2. Handling Edge Cases with Empty Strings

The current solution correctly handles empty prefixes and suffixes, but developers often forget these cases when implementing from scratch.

Common mistake:

# Incorrect: doesn't include empty string cases
for prefix_end in range(1, word_length + 1):  # Misses empty prefix
    for suffix_start in range(word_length):   # Misses empty suffix

Correct approach (as in the solution):

# Include 0 for empty prefix and word_length+1 for empty suffix
for prefix_end in range(word_length + 1):
    for suffix_start in range(word_length + 1):

3. Optimization Opportunity Missed

While the current solution works, you could optimize by avoiding redundant storage when prefix and suffix overlap.

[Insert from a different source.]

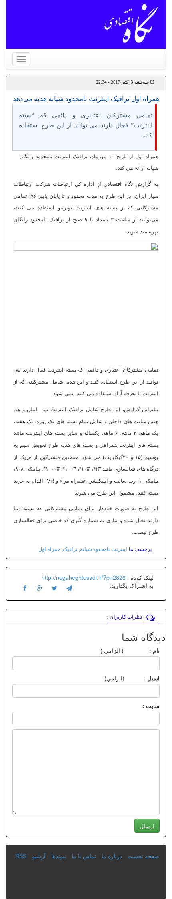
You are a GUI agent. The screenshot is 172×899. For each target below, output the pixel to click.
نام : (142, 650)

Optimization: Only store valid combinations where prefix and suffix don't exceed word length when combined:

def __init__(self, words: List[str]):
    self.prefix_suffix_map = {}
  
    for index, word in enumerate(words):
        word_length = len(word)
      
        for prefix_end in range(word_length + 1):
            prefix = word[:prefix_end]
          
            for suffix_start in range(word_length + 1):
                # Skip invalid combinations where prefix and suffix overlap incorrectly
                if prefix_end > suffix_start:
                    continue
                  
                suffix = word[suffix_start:]
                self.prefix_suffix_map[(prefix, suffix)] = index

This reduces memory usage when words have many overlapping prefix-suffix combinations.